Kalitesiz Hurmalardaki Gizli Tehlike: Glikoz Şurubu
İstanbul Okan Üniversitesi Hastanesi İç Hastalıkları Uzmanı Dr. Öğr. Üyesi Hasan Açık, hurmalara katılan glikoz şurubu hakkında önemli bilgilendirmelerde bulunarak sorularımızı yanıtladı.
Çok sayıda glikoza batırılmış hurma var. Bu hurmaların tüketimi zararlı mı?
Gıda üreticilerinin daha düşük maliyet ve daha yüksek kâr için kullandıkları glikoz şurubu özellikle mısırdan elde edilen yoğun tatlı aromalı şuruptur. Gıdalara tat vermek, hacim kazandırmak ve kristalleşmesini önlemek için birçok gıda maddesine katılır (reçel, çiklet, bisküvi, şerbetli tatlılar, gazoz ve meyve suları…).

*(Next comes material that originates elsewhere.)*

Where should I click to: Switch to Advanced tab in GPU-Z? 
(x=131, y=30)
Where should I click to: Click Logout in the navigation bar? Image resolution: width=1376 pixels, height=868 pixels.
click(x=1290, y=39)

Son yıllarda bizler için çok faydalı bir potasyum ve lif kaynağı olan hurmalarda da glikoz şurubunun tespit edilir hale gelmesi hem sağlığımız açısından tehlikeli hem de üzücüdür. Bu tatlandırıcıların gut hastalığını tetiklediği biliniyor. Ayrıca glisemik indeksinin çok yüksek olması nedeniyle; insülin direnci, karaciğer yağlanması, obezite ilişkili hastalıklar ve bunlara bağlı olarak şeker hastalığı, damar sertleşmesi, bazı kanserler ve kalp hastalıklarını tetiklediği bilinmekte.

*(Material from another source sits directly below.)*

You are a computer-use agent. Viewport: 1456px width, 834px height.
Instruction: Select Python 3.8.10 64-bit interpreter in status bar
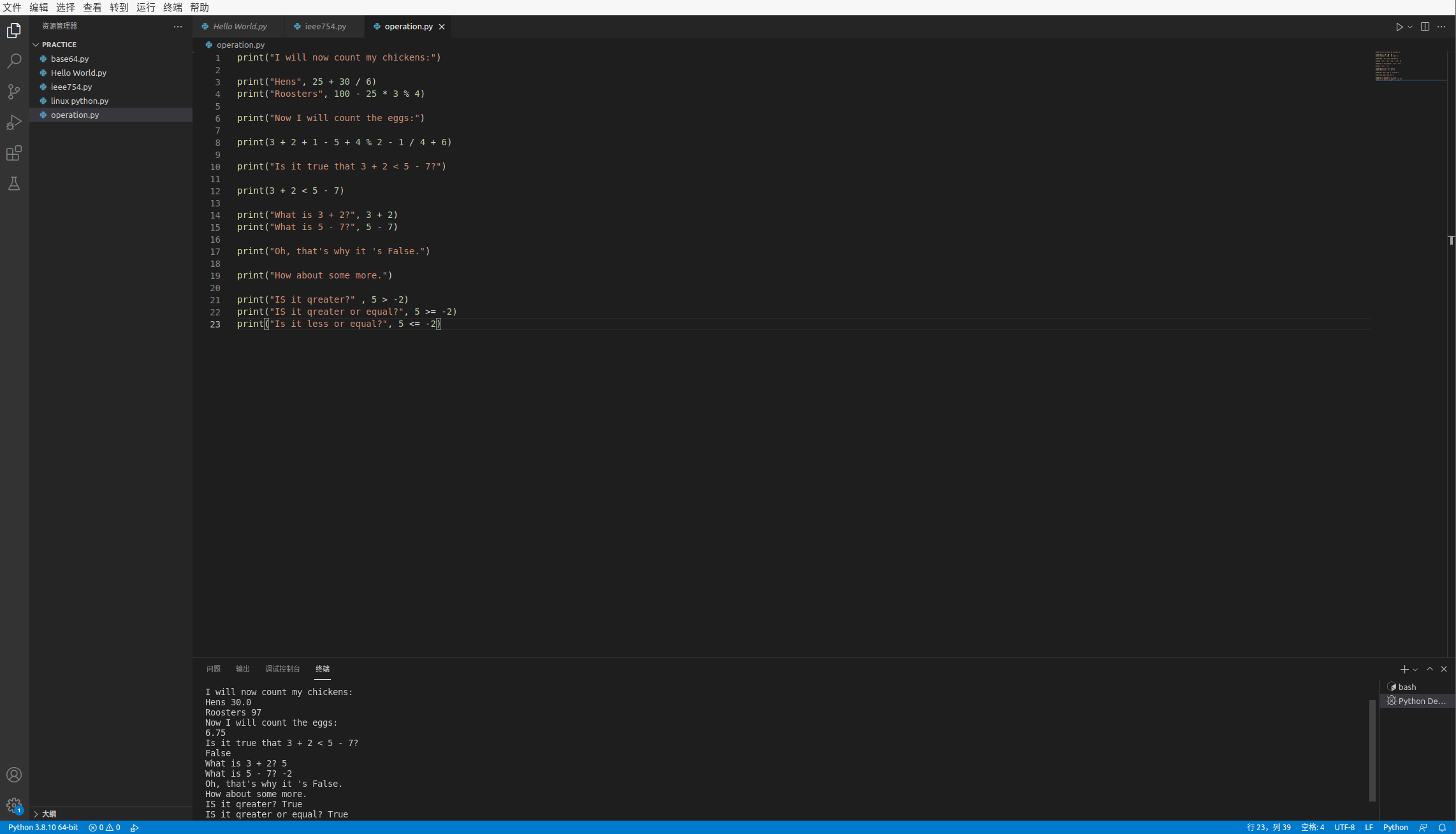click(x=43, y=828)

Glikoz şurubu neden bu kadar zararlı?
Glikoz şurubu; vücuda alındığında ön etki olarak vücudun şeker dengesini alt üst eder ve hormonal sistemi bozar. Ayrıca glikoz şurupları früktoz da içerdiğinden insüline gerek kalmadan da trigliserid ve yağlara hızlıca dönüşür. Karaciğerimizin de gereksiz yorulmasına sebep olur. Yani yapay tatlandırıcı olan bu şuruplar; vücuda alındıktan sonra hızla insülin seviyesinde artışlara sebep olur, gereksiz ve yüksek insülin seviyesi ile bedenimizde yağlanma artışı, uyku hali ve obeziteyi tetikler.
Glikoz tüketimi kanser tetikleyici mi?
Günümüzde sigaradan sonra kansere sebep olma kapasitesine en çok sahip olan çevresel faktörün obezite olduğu bilinir. Uluslararası Kanser Araştırmaları Ajansı (IARC), fazla yağlanmanın en az 13 kanser türü için kanserojen (kanser yapıcı) etkiye sahip olduğunu göstermiştir. Obeziteden kaçınmanın ise kanserden koruyucu olduğu bilinir.
Şekerin kanserli hücreleri beslediğine dair birçok hikaye mevcut. Hatta bazı kanserli hastalar şeker yemekten bu sebeple kaçınır. Tüm hücreler gibi kanserli hücreler de şekerle beslenir; fakat şekerin kanserli hücrelerin büyümesine sebep olduğunu gösteren bilimsel bir kanıt yok. Aynı şekilde şeker tüketimini azaltmanın da kanserli hücrelerinin büyümesini yavaşlattığına dair de bilimsel bir kanıt mevcut değil. Fakat kanser hücrelerinin farklı şekerleri (fruktozu, glikozu) normal hücrelerden daha yoğun bir şekilde kullandığı biliniyor. Ancak bu bilgi kanseri engellemek için şeker yemememiz anlamına gelmez. Çünkü biz şeker yemesek bile vücudumuz, proteinlerin yapı taşı olan aminoasitlerden de şeker üreterek kan şeker seviyesini muhafaza eder. Aslında bu yaşamımızı idame ettirebilmemiz için bir zorunluluk. Çünkü kan şekerimizin düşmesi son derece tehlikeli bir sağlık problemidir. Ayrıca kanser tedavisi alan hastalarda şekeri kısıtlamak hastanın diğer gıda alımını da azaltır ve hiç istemediğimiz kilo kaybı ve bağışıklık sisteminin zayıflaması ile sonuçlanır.
Asıl problem fazla şeker tüketiminin yağlanma ve obeziteye sebep olarak kanser riskini artırmasıdır. Dolayısıyla çok fazla şeker tüketimi uzun vadede indirekt olarak kanser gelişimi ile ilişkilendirilebilir.
Tüm şekerler ise kötü değildir. Meyveler, sebzeler, süt ürünleri ve tam tahıllı karbonhidratlarda doğal olarak bulunan şeker dengeli bir diyetin parçasıdır. Tüm hücrelerimizin şekere ihtiyacı olması nedeniyle şekeri olabildiğince doğal yollardan almak en doğru çözümdür.